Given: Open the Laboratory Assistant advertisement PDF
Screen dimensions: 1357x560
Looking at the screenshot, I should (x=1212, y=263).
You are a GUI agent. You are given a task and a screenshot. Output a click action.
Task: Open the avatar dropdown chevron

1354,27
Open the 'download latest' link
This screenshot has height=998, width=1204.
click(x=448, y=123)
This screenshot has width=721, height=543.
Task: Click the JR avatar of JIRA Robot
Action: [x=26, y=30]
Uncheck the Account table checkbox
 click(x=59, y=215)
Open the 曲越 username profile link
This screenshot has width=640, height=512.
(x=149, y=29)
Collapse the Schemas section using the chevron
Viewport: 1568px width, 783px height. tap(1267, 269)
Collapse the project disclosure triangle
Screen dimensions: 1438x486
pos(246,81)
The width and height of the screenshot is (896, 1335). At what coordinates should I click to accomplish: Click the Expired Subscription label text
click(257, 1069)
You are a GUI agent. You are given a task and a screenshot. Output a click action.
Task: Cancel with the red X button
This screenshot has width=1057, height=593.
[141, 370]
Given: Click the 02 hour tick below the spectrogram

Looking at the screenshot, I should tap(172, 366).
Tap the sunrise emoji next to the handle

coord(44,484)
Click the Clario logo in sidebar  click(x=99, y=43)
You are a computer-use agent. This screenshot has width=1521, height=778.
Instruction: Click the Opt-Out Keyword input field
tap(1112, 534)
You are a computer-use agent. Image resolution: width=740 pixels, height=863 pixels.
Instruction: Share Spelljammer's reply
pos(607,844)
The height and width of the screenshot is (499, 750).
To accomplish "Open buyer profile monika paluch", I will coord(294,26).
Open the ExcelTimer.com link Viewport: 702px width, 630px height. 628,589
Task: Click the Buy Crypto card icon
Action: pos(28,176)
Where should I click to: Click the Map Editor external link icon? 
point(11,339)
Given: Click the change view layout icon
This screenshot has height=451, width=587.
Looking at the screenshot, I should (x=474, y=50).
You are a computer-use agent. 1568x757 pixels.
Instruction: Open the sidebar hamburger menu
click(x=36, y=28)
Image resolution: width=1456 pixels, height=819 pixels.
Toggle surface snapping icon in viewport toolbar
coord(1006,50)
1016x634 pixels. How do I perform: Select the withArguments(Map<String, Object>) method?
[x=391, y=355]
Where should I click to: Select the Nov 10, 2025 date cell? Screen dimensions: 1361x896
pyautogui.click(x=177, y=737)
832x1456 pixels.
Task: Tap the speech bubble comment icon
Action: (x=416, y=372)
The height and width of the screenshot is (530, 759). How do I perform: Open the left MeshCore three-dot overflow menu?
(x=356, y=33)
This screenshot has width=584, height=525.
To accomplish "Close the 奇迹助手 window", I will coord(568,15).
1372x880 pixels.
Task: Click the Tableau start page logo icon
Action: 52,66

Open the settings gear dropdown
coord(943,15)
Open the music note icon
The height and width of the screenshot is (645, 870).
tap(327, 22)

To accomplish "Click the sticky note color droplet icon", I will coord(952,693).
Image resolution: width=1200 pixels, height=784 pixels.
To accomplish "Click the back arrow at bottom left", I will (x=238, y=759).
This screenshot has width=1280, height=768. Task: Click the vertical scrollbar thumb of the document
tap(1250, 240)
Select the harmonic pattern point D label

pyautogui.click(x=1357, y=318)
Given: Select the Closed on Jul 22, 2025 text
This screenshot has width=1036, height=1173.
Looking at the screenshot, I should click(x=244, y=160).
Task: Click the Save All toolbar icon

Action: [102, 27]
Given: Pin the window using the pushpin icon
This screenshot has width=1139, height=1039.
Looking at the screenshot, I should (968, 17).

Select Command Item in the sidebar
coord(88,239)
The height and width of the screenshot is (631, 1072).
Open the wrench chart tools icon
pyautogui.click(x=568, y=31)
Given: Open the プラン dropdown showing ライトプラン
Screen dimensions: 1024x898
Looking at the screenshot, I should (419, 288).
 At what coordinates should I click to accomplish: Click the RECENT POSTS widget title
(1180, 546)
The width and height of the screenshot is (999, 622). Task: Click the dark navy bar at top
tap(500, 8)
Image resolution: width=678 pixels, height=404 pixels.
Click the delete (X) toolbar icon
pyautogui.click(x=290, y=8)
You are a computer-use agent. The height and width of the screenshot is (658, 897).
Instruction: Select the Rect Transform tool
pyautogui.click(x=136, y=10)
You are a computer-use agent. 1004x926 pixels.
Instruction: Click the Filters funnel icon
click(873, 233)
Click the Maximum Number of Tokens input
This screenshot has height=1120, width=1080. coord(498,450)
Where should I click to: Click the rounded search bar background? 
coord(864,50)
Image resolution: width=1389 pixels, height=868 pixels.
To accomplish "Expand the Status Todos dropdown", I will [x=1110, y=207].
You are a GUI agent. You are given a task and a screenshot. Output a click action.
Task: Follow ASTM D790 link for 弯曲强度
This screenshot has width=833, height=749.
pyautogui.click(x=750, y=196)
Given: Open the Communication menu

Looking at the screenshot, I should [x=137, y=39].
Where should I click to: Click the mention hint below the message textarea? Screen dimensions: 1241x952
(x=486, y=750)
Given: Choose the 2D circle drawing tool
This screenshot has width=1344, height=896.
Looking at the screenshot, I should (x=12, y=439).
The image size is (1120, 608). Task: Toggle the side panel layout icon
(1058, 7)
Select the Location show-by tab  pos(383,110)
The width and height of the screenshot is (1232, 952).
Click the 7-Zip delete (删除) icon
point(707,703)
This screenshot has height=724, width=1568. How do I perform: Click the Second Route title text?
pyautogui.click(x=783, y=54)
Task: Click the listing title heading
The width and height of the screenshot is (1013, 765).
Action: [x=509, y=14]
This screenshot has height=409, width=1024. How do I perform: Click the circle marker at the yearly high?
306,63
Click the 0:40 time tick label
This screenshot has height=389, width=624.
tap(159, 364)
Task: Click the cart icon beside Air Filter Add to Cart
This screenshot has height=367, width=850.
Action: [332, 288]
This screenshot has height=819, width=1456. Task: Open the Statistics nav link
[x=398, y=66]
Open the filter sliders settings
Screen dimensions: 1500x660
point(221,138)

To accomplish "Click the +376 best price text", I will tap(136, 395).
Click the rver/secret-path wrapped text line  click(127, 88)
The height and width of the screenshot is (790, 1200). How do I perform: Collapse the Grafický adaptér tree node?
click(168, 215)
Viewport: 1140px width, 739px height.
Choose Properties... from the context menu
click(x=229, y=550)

**EXERCISE PROMPT:** Switch "settings gear" to "settings cog" in the lines starting at the line containing "Open the settings gear dropdown" and ending at the line containing "pyautogui.click(x=1357, y=318)". Give back only those lines, with everything else left unchanged.

**RESPONSE:**
Open the settings cog dropdown
coord(943,15)
Open the music note icon
The height and width of the screenshot is (645, 870).
tap(327, 22)

To accomplish "Click the sticky note color droplet icon", I will coord(952,693).
Image resolution: width=1200 pixels, height=784 pixels.
To accomplish "Click the back arrow at bottom left", I will (x=238, y=759).
This screenshot has width=1280, height=768. Task: Click the vertical scrollbar thumb of the document
tap(1250, 240)
Select the harmonic pattern point D label

pyautogui.click(x=1357, y=318)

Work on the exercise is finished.